The future of handheld devices is fast approaching and just recently, one of the most exciting features may soon find the light of day. As technology advances, a group of researchers and engineers stumble upon one great feature people are looking forward to having it in their smartphones and tablets.
Also, among other handheld devices, a flexible, stretchable, foldable and rollable touchscreen display. “There are sensors that can detect pressure, such as the iPhone’s 3D Touch, and some that can detect a hovering finger, like Samsung’s AirView. There are also sensors that are foldable, transparent and stretchable.
Our contribution is a device that combines all those functions in one compact package,” said researcher Mirza Saquib Sarwar, a PhD student in electrical and computer engineering at the University of British Columbia as posted on its official website.

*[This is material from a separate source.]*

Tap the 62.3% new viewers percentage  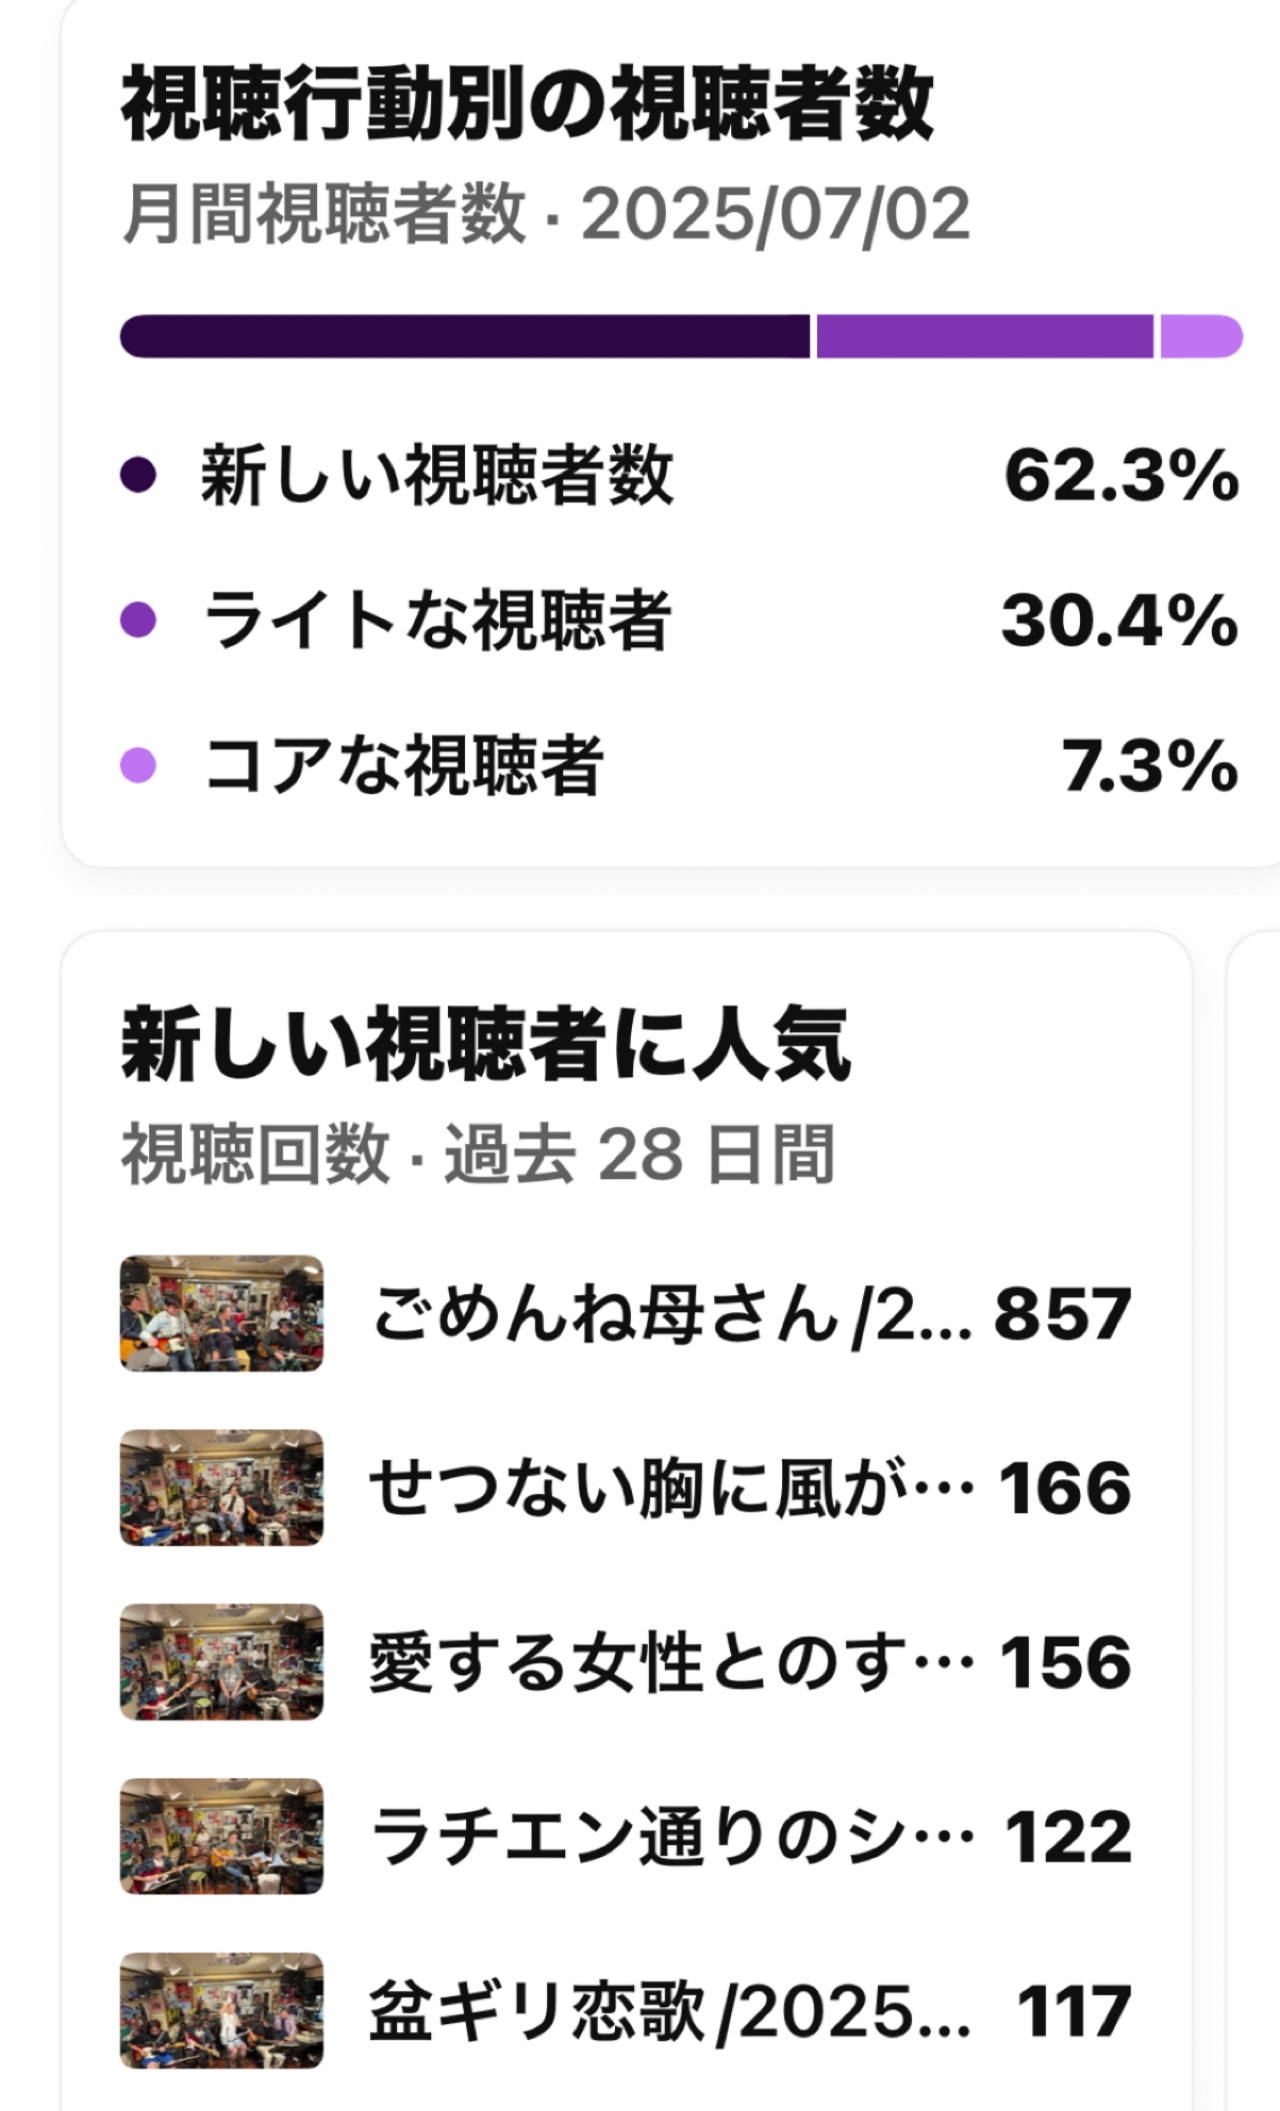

Explaining how this latest breakthrough works, “The approach of a finger hovering a few centimeters above the array is readily detectable. Light touch produces a localized decrease in capacitance of 15 percent.

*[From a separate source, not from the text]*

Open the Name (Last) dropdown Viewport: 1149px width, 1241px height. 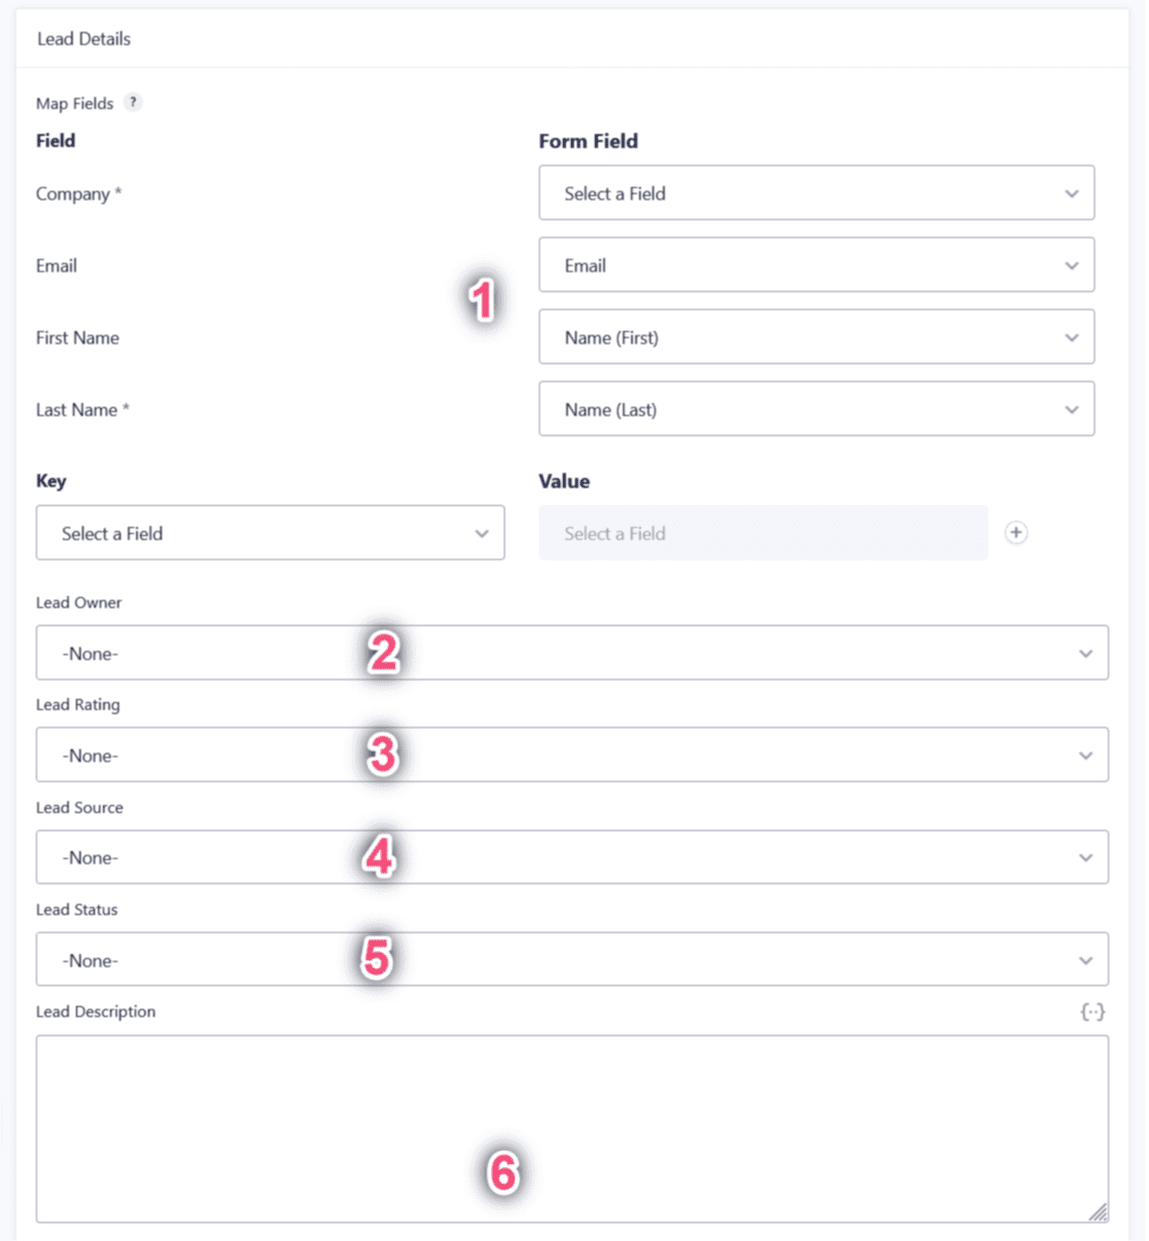coord(816,409)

The movement of a finger can be followed across the array, and the location of multiple fingers can be detected. Touch is detectable during bending and stretch, an important feature of any wearable device,” as recently posted on Science Advances.
The sample they used measures 5 cm x 5 cm but, “It’s entirely possible to make a room-sized version of this sensor for just dollars per square metre, and then put sensors on the wall, on the floor, or over the surface of the body almost anything that requires a transparent, stretchable touch screen,” said Sarwar.
He added, “Because it’s cheap to manufacture, it could be embedded cost-effectively in disposable wearables like health monitors.”
UBC professor John Madden of the Faculty of Applied Science and Sarwar’s supervisor, also suggested another use of this new breakthrough in terms of making human-robot interactions safer, “Currently, machines are kept separate from humans in the workplace because of the possibility that they could injure humans. If a robot could detect our presence and be ‘soft’ enough that they don’t damage us during an interaction, we can safely exchange tools with them, they can pick up objects without damaging them, and they can safely probe their environment.”